** SUPPLIED RECORDS **
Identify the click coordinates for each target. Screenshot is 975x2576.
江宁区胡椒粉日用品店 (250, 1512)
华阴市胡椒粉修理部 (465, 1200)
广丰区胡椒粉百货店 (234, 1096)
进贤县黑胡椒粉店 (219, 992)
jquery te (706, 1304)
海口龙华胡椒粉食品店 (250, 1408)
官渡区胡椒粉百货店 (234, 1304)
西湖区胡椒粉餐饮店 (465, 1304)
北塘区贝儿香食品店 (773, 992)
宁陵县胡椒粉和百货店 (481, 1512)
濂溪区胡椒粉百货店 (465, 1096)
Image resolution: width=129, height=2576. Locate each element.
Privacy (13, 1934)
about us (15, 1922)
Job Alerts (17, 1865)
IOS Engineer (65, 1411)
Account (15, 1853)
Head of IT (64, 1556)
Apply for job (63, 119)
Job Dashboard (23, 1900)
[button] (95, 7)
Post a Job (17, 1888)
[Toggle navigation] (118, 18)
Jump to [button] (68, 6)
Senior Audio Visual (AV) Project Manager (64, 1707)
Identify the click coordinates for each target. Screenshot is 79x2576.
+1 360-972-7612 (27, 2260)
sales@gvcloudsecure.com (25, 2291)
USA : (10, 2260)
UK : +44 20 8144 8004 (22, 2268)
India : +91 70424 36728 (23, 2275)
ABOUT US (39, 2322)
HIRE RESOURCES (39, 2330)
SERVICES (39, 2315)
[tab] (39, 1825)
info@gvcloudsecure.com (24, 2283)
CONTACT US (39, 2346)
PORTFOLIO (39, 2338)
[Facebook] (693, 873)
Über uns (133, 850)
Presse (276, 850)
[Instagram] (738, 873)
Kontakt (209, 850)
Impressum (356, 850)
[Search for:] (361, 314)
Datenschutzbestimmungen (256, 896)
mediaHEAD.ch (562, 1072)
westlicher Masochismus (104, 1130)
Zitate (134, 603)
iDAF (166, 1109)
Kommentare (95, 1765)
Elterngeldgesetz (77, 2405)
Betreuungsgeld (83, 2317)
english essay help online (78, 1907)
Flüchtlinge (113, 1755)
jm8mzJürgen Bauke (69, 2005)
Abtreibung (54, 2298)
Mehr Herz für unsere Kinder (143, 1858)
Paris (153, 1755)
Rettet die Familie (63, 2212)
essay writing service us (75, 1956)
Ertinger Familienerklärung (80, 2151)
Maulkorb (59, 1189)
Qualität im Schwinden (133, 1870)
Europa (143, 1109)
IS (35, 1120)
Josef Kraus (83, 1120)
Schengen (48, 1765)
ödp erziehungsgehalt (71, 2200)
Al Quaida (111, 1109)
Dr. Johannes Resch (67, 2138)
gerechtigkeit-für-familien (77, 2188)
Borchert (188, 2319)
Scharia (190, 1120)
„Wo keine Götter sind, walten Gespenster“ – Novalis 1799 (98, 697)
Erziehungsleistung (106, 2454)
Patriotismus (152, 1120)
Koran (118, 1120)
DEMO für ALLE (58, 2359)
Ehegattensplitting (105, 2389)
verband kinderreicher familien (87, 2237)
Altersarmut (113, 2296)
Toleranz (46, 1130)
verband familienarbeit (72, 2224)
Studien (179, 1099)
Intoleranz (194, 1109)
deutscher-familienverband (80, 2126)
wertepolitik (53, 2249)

** YOUR INSTRUCTIONS **
Would you write out each entry precisely as it is given?

** ANSWER SECTION **
Identify the click coordinates for each target. Screenshot is 975x2576.
江宁区胡椒粉日用品店 (250, 1512)
华阴市胡椒粉修理部 (465, 1200)
广丰区胡椒粉百货店 (234, 1096)
进贤县黑胡椒粉店 (219, 992)
jquery te (706, 1304)
海口龙华胡椒粉食品店 (250, 1408)
官渡区胡椒粉百货店 (234, 1304)
西湖区胡椒粉餐饮店 (465, 1304)
北塘区贝儿香食品店 (773, 992)
宁陵县胡椒粉和百货店 (481, 1512)
濂溪区胡椒粉百货店 (465, 1096)
Image resolution: width=129, height=2576. Locate each element.
Privacy (13, 1934)
about us (15, 1922)
Job Alerts (17, 1865)
IOS Engineer (65, 1411)
Account (15, 1853)
Head of IT (64, 1556)
Apply for job (63, 119)
Job Dashboard (23, 1900)
[button] (95, 7)
Post a Job (17, 1888)
[Toggle navigation] (118, 18)
Jump to [button] (68, 6)
Senior Audio Visual (AV) Project Manager (64, 1707)
Identify the click coordinates for each target. Screenshot is 79x2576.
+1 360-972-7612 (27, 2260)
sales@gvcloudsecure.com (25, 2291)
USA : (10, 2260)
UK : +44 20 8144 8004 (22, 2268)
India : +91 70424 36728 (23, 2275)
ABOUT US (39, 2322)
HIRE RESOURCES (39, 2330)
SERVICES (39, 2315)
[tab] (39, 1825)
info@gvcloudsecure.com (24, 2283)
CONTACT US (39, 2346)
PORTFOLIO (39, 2338)
[Facebook] (693, 873)
Über uns (133, 850)
Presse (276, 850)
[Instagram] (738, 873)
Kontakt (209, 850)
Impressum (356, 850)
[Search for:] (361, 314)
Datenschutzbestimmungen (256, 896)
mediaHEAD.ch (562, 1072)
westlicher Masochismus (104, 1130)
Zitate (134, 603)
iDAF (166, 1109)
Kommentare (95, 1765)
Elterngeldgesetz (77, 2405)
Betreuungsgeld (83, 2317)
english essay help online (78, 1907)
Flüchtlinge (113, 1755)
jm8mzJürgen Bauke (69, 2005)
Abtreibung (54, 2298)
Mehr Herz für unsere Kinder (143, 1858)
Paris (153, 1755)
Rettet die Familie (63, 2212)
essay writing service us (75, 1956)
Ertinger Familienerklärung (80, 2151)
Maulkorb (59, 1189)
Qualität im Schwinden (133, 1870)
Europa (143, 1109)
IS (35, 1120)
Josef Kraus (83, 1120)
Schengen (48, 1765)
ödp erziehungsgehalt (71, 2200)
Al Quaida (111, 1109)
Dr. Johannes Resch (67, 2138)
gerechtigkeit-für-familien (77, 2188)
Borchert (188, 2319)
Scharia (190, 1120)
„Wo keine Götter sind, walten Gespenster“ – Novalis 1799 (98, 697)
Erziehungsleistung (106, 2454)
Patriotismus (152, 1120)
Koran (118, 1120)
DEMO für ALLE (58, 2359)
Ehegattensplitting (105, 2389)
verband kinderreicher familien (87, 2237)
Altersarmut (113, 2296)
Toleranz (46, 1130)
verband familienarbeit (72, 2224)
Studien (179, 1099)
Intoleranz (194, 1109)
deutscher-familienverband (80, 2126)
wertepolitik (53, 2249)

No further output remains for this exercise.